==== Supplied entries
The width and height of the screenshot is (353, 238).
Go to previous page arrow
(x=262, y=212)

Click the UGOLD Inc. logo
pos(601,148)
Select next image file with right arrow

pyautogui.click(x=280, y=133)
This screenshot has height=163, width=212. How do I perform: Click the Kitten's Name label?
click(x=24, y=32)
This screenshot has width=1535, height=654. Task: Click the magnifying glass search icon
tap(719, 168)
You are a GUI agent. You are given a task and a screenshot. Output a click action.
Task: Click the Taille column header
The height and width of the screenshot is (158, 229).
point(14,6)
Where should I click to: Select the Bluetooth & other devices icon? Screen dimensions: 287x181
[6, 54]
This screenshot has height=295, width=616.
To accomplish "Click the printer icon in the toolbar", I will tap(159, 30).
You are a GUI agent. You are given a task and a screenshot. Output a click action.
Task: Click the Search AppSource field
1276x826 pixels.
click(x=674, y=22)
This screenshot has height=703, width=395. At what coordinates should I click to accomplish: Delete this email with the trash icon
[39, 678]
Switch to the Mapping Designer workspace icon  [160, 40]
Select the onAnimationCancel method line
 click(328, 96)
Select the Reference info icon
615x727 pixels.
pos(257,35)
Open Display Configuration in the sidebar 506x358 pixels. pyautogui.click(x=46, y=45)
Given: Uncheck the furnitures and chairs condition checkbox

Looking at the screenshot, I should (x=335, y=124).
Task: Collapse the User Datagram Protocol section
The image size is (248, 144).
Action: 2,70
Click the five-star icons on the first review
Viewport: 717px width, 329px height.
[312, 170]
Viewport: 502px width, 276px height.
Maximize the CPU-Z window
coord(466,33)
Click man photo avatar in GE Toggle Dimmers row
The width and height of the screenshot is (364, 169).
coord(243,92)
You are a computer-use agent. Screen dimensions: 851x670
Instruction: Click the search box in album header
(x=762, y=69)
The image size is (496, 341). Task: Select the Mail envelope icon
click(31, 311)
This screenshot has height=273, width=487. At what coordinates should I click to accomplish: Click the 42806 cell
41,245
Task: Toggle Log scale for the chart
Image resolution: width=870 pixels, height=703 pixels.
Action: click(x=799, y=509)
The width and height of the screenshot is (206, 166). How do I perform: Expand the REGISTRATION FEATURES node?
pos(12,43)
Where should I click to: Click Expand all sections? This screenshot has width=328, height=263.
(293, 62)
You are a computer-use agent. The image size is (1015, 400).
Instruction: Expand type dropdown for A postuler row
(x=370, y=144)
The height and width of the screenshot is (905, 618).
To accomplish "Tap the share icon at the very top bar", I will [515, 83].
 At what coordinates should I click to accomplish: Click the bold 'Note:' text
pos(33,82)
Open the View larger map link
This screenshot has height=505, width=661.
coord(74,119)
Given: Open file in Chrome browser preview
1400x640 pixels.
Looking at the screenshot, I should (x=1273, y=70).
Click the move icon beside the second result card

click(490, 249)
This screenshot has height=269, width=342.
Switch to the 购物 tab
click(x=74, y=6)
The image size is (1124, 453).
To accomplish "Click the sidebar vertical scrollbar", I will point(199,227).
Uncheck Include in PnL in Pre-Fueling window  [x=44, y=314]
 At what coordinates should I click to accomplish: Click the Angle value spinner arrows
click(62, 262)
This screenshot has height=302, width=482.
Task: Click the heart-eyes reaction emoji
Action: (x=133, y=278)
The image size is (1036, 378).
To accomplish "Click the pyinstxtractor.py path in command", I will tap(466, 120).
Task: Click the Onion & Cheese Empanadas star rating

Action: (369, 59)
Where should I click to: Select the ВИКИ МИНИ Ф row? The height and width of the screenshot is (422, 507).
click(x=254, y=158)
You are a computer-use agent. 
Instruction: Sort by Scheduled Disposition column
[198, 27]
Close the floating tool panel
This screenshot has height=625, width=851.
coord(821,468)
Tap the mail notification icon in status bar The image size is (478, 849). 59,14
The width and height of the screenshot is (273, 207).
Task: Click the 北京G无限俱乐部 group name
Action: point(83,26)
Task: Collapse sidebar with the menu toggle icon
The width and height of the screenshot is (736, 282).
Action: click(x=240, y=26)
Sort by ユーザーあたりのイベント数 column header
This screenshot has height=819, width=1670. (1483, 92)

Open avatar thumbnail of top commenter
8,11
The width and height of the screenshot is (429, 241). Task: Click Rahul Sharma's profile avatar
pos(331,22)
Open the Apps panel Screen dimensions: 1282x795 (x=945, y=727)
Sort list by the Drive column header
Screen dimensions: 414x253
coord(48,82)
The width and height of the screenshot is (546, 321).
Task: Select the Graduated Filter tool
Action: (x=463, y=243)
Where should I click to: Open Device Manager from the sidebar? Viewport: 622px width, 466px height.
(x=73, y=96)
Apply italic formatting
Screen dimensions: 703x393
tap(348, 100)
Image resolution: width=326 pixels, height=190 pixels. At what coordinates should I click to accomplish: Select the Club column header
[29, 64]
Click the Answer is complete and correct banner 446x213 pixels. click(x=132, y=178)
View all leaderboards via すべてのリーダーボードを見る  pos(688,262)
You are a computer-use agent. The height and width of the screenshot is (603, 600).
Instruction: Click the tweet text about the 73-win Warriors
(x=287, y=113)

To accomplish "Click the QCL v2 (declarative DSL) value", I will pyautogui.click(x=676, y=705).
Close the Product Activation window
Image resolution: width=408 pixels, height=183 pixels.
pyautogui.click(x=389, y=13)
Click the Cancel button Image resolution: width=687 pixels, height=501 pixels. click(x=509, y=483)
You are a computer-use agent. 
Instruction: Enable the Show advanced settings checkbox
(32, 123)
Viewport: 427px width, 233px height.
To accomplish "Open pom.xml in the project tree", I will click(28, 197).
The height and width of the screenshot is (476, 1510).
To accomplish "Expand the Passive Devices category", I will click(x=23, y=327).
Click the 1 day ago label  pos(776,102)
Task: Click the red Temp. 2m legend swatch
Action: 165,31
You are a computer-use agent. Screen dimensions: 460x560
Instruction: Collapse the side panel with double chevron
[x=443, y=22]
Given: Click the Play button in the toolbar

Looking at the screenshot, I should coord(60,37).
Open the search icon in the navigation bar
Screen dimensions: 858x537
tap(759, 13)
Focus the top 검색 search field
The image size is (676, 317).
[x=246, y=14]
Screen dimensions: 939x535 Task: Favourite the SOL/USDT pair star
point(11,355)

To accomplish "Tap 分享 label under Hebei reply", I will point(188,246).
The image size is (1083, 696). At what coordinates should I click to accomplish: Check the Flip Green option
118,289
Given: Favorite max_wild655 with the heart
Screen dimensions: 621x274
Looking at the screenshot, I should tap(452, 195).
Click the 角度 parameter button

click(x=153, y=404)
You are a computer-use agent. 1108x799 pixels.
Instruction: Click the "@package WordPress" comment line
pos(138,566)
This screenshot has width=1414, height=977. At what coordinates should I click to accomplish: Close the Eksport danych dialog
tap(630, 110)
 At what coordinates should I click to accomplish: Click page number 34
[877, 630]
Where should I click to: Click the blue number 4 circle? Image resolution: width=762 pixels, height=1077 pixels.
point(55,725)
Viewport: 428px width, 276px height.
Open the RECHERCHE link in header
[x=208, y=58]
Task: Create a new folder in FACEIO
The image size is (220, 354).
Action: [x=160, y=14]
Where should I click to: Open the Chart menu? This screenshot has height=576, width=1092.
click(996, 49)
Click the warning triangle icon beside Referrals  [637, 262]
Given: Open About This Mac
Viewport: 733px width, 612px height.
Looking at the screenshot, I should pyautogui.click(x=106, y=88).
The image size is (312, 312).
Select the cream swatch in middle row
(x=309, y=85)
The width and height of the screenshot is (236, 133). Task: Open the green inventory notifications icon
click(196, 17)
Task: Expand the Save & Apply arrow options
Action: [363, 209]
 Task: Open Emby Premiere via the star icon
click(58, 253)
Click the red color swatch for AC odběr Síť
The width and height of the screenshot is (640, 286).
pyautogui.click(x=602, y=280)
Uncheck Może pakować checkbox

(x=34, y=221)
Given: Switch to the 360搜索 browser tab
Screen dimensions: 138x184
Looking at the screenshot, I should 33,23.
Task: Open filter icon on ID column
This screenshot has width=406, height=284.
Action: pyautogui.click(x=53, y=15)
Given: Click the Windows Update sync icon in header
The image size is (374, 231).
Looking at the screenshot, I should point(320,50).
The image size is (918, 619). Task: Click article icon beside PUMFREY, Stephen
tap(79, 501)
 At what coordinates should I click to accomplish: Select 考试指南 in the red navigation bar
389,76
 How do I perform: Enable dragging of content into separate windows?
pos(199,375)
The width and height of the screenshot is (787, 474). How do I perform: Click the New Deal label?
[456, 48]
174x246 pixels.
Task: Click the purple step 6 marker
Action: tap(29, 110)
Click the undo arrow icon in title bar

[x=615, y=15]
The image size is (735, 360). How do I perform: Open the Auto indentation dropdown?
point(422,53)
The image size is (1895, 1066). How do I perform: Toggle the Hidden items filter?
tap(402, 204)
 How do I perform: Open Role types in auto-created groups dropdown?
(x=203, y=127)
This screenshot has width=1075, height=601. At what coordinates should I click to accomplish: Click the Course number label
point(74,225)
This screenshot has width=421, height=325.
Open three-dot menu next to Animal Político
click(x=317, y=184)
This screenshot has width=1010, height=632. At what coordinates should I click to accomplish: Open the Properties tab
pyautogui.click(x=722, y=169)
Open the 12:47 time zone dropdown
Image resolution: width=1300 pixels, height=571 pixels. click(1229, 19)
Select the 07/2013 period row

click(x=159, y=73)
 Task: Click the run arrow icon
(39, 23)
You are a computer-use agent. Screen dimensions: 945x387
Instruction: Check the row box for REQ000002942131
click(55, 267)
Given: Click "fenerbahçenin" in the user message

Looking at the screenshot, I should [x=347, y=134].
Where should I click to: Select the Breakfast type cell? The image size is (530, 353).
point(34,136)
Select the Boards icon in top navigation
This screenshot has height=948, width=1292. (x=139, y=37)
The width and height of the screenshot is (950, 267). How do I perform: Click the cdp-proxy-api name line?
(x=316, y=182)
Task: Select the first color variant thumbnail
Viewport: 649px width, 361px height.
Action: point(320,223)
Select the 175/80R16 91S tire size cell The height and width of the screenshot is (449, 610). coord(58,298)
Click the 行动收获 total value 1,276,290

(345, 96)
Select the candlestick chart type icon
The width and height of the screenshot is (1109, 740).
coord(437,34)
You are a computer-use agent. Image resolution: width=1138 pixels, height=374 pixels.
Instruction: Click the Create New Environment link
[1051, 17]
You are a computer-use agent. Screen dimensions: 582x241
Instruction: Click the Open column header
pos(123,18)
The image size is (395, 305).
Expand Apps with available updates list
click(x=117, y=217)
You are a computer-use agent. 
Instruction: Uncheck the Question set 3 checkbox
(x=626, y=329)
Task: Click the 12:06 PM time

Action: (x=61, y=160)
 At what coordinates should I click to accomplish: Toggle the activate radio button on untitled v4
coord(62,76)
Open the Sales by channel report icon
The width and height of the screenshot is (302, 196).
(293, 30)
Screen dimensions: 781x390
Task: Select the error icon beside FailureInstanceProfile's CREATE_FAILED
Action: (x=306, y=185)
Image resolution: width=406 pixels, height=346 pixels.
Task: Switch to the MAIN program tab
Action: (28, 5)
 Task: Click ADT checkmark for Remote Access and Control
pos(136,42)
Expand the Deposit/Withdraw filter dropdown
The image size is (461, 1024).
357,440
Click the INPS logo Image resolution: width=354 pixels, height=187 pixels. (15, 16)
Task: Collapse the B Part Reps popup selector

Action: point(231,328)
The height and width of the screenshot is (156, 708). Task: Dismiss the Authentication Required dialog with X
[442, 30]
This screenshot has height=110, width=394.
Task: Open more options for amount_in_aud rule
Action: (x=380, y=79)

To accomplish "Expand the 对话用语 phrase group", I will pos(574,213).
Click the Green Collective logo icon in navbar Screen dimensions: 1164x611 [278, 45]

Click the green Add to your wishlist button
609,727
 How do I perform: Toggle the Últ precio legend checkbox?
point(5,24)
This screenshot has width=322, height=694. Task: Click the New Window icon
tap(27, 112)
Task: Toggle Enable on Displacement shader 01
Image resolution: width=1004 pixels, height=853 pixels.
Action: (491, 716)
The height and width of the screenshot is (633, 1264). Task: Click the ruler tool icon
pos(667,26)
========
• [Problem details] Please give an exact copy of the entries above, from the line with "Select the Boards icon in top navigation" down to the line with "Task: Select the first", inclusive, and nothing else.

• [Answer area]
Select the Boards icon in top navigation
This screenshot has height=948, width=1292. (x=139, y=37)
The width and height of the screenshot is (950, 267). How do I perform: Click the cdp-proxy-api name line?
(x=316, y=182)
Task: Select the first color variant thumbnail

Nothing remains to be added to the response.